# senz'arte né parte



## maurizioromano

Leggevo "La Sombra del Viento" (in castigliano ed in italiano, per migliorare il mio castigliano da principiante) ed ho incontrato l'espressione castigliana che traduceva "senz'arte né parte"; era carina e faceva rima rima anche in castigliano. Non ho avuto la furbizia di annotarla subito e ora non riesco più a ricordarla. Qualcuno conosce questa espressione?


----------



## 0scar

Es igual, _no ser/no tener_ _arte ni parte_


----------



## sabrinita85

maurizioromano said:


> Leggevo "La Sombra del Viento" (in castigliano ed in italiano, per migliorare il mio castigliano da principiante) ed ho incontrato l'espressione castigliana che traduceva "senz'arte né parte"; era carina e faceva rima rima anche in castigliano. Non ho avuto la furbizia di annotarla subito e ora non riesco più a ricordarla. Qualcuno conosce questa espressione?


Ciao, mi puoi dire la pagina o forse è meglio il capitolo?
Ho il libro in spagnolo ma non mi ricordo dove sta. 
Sono curiosa di vedere l'originale.


----------



## maurizioromano

0scar said:


> Es igual, _no ser/no tener_ _arte ni parte_


Muchas gracias, Oscar, por tu contestaciòn.
Sin embargo es posible que hay tanbièn otro modismo. Me parece demasiado raro que no me acordaba de un modismo tan semejante al que se utiliza en mi propio idioma... 



sabrinita85 said:


> Ciao, mi puoi dire la pagina o forse è meglio il capitolo?
> Ho il libro in spagnolo ma non mi ricordo dove sta.
> Sono curiosa di vedere l'originale.


Non ricordo le "coordinate" ma ho già girato la tua stessa richiesta ad un'amica che sta leggendo il romanzo in italiano.
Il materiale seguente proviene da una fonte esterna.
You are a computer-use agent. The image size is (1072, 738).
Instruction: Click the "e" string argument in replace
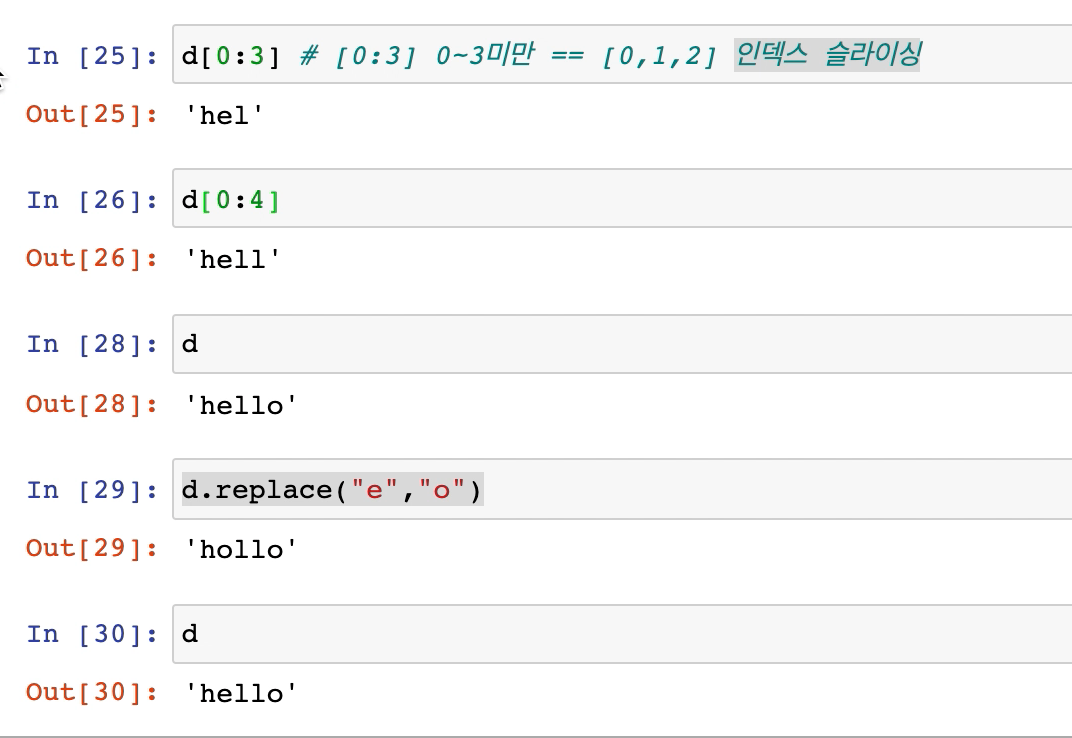coord(374,490)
Appena so qualcosa ti invio un messaggio privato. Intanto ringrazio oscar per la sua risposta.


----------



## 0scar

No se como la habrán traducido en el libro pero de  esto no hay duda.

*no ser, *o* no tener, arte **ni parte en *algo.
*1. *locs. verbs. No intervenir en ello de ningún modo
_Real Academia Española ©

_También se podría decir_ *sin comerla ni berberla* _o usar alguna otra expresión pero...


----------



## maurizioromano

0scar said:


> No se como la habrán traducido en el libro pero de  esto no hay duda.
> 
> *no ser, *o* no tener, arte **ni parte en *algo.
> *1. *locs. verbs. No intervenir en ello de ningún modo
> _Real Academia Española ©
> 
> _También se podría decir_ *sin comerla ni berberla* _o usar alguna otra expresión pero...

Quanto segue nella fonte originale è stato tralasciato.